> Text block:

We met at the foot of Don Yeoman’s “Celebrating Flight,” a four-story pole that mixes Haida mythology with Celtic knotwork and a greeting in Chinese. The knotwork and Chineese characters, Rita said, replaced the originally planned figures because of some knots in the wood that made the figures impossible. By itself, the pole is impossible to photograph without a crane and bucket, but when you realize (as I had not) that everything from the panels representing the northern lights at the top to the mosaic on the floor and the moon some distance away are all part of the installation, then taking a complete picture becomes even more impossible.

From the pole, we walked to the terminal’s best-known installation: Bill Reid’s “Jade Canoe,” version of “The Spirit of Haida Gwaii.” The “Jade Canoe” is a copy of the “Black Canoe” at the Canadian embassy in Washington, D.C. However, while the “Black Canoe” is barely visible for security reasons, the “Jade Canoe” is so accessible that people have rubbed the bronze patina off the paddles and some of the other reachable parts of the sculpture. A sign telling people not to climb the sculpture is necessary, and the tradition has grown up that rubbing Mouse Woman’s nose is good luck.

Rita gave a brief history of the negotiations for the piece, which cost three million – an unheard of figure for an airport to spend on art in the early 1990s, and mentioned that the piece was orginally intended to have a copper patina, and changed to bronze only after a phone call from airport official Frank O’Neil to Reid, who at the time was in intensive care. She also pointed out that Lutz Haufschild’s “The Great Wave Wall,” which replaces the nearby windows on the terminal, was chosen as a suitable backdrop to Reid’s iconic piece.

Leaning over the railing, we looked down at the arrival level to Nu-chu-nualth artist Joe David’s “Clayoquot Welcome Figures.” Originally carved for Expo 67, the figures are on permanent loan from the Vancouver museum. Their popularity is so great that they needed a railing to protect them; even so, money is still regularly found in their hands.

We then moved into the secure area for departure and arrivals. Strangely enough, Rita and Brenda Longland, the airport official with us, both had to submit to the usual inspection of their belongings, while Ann and I sailed through without any problems with our visitors’ badges.
We passed display cases with the works of YVRAF scholarship winners from 2010, including Latham Mack’s Nuxalk mask and robe, and Todd Stephen’s drum. Like the other scholarship pieces scattered throughout the terminal, these pieces will be on display until June 2012, when they will be replaced by the work of the 2011 scholarship winners.

The next permanent display was the Pacific Passage in the arrivals area, a combination of diorama and original art.

I had seen the Pacific Passage several times, but always after a long flight that left me rushing to the fresh air, and uninclined to give the art treasures on display more than a passing glance.

> Dataset excerpt:
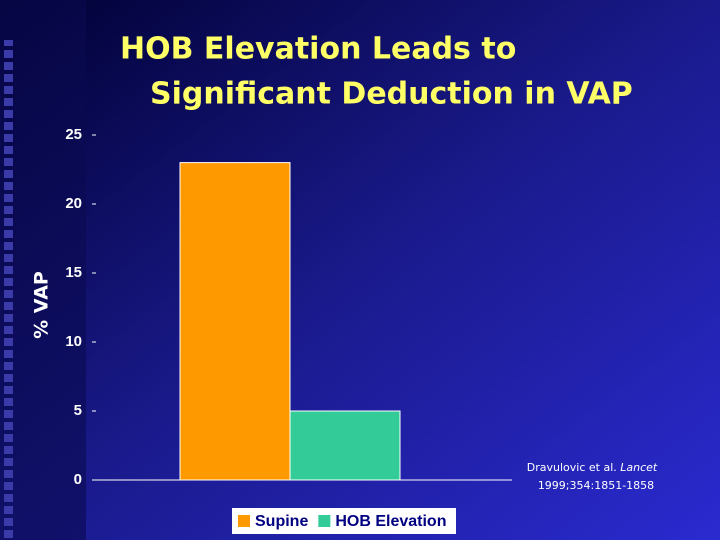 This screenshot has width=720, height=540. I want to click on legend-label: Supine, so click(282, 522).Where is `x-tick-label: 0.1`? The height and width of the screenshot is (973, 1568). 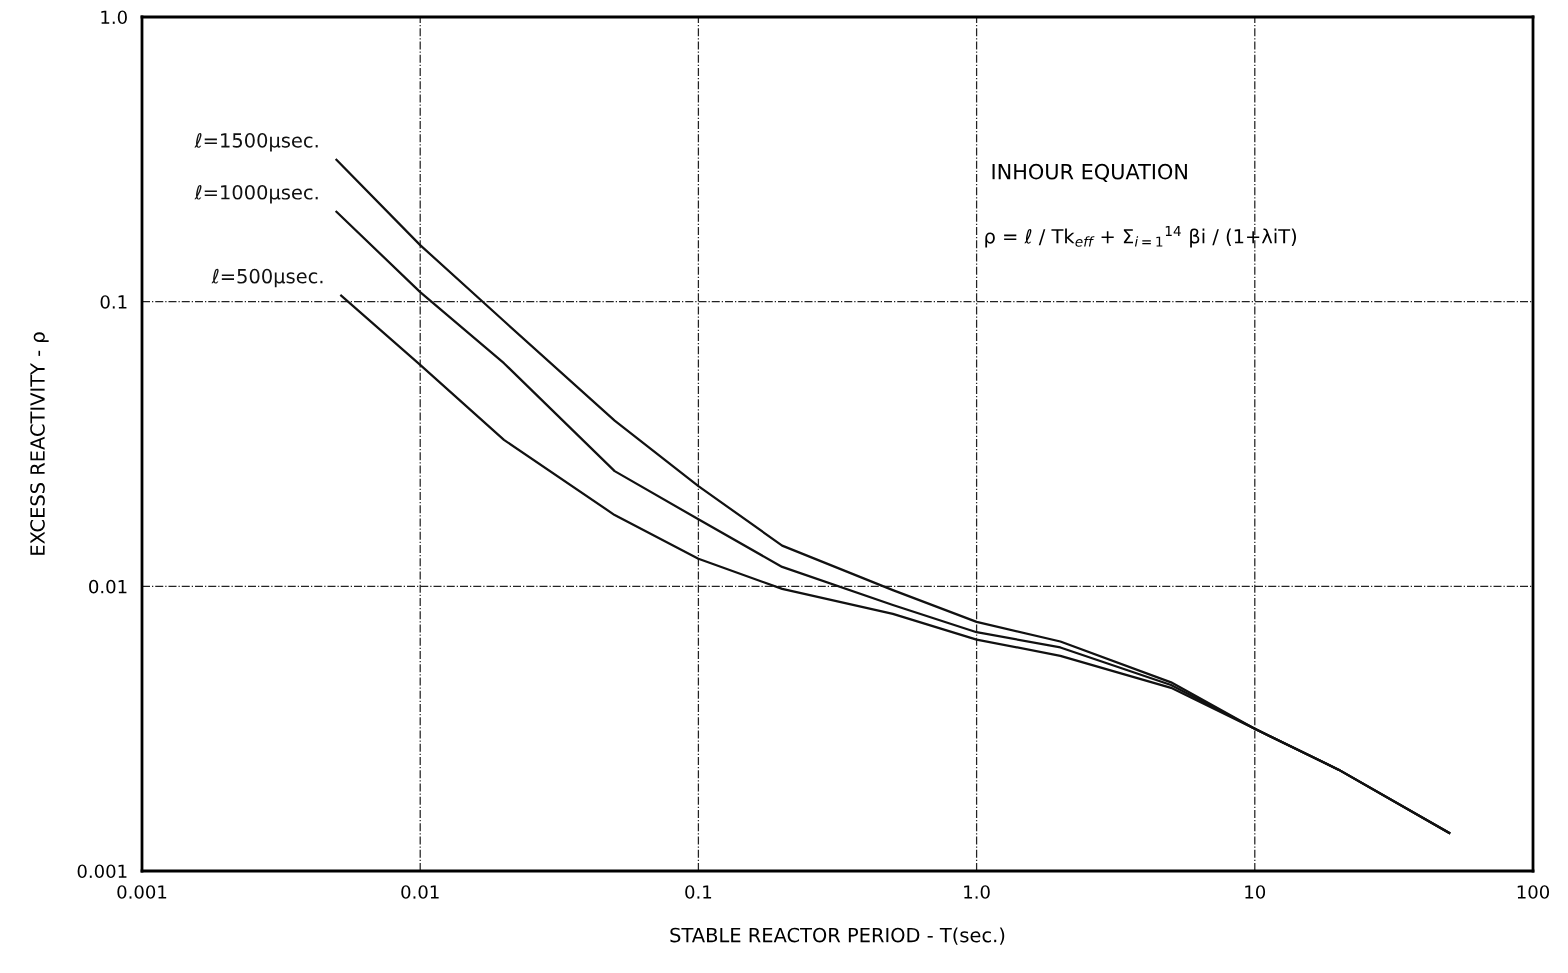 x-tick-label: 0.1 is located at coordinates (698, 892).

> Actions to take:
1. Translate this sentence from the text on the airport's art into Spanish: "Their popularity is so great that they needed a railing to protect them; even so, money is still regularly found in their hands."
2. Pick up the account of the airport art tour after its final sentence and keep writing it.

> Task results:
1. Su popularidad es tan grande que necesitaron una barandilla para protegerlas; aun así, todavía se encuentra dinero con regularidad en sus manos.

2.
That was a mistake on my part, because the display is well worth lingering over. It is dominated by Connie Watt’s thunderbird.

Also in the area is an aluminium panel by Lyle Wilson and a canoe by Tim Paul, as well a number of smaller pieces. Bird sounds start as soon as you enter the area, and I was amused to see the swallows who live in the terminal sheltering in the empty eagle’s nest that was added to the dioramas for realism.

Walking down the overhead walkways, we stopped next at the Musqueam Welcome area, the contribution of the First Nations people on whose territory the airport stands. According to Rita, Frank O’Neill, the airport official responsible for the idea of the First Nations collection, was convinced of the need for the area when the Musqueam chief told him that not having the local nation included there would be like having a sign in Ireland saying, “Welcome to the United Kingdom.”

Accordingly, arrivals are greeted first by the Musqueam, and then by Canada. One of the first sites arrivals see is Susan Point’s giant spindle whorl set against a waterfall – an impressive site even if you have been flying all night (although the palms to each side are incongruous; can’t native plants be used instead?).

Turning to the stairs and escalators that lead down to the custom booths, the first thing arrivals see are free-hanging samples of Musqueam weaving.

Moving to the steps and escalators, below them arrivals see the Musqueam welcome figures. These were originally carved by Shane Point, but when Musqueam women complained about the sagging breasts on the female figure, it was replaced by the less controversial figure by Susan Point that stands there today.

Only as you descend do you appreciate the sheer size of the figures; by the time you are on the same level, you realize that they are enormous.

Our next stop was the artificial river that begins with an installation by Tahltan master carver Dempsey Bob, and winds down to an oceanic aquarium dominated by another piece by Haisla master Lyle Wilson.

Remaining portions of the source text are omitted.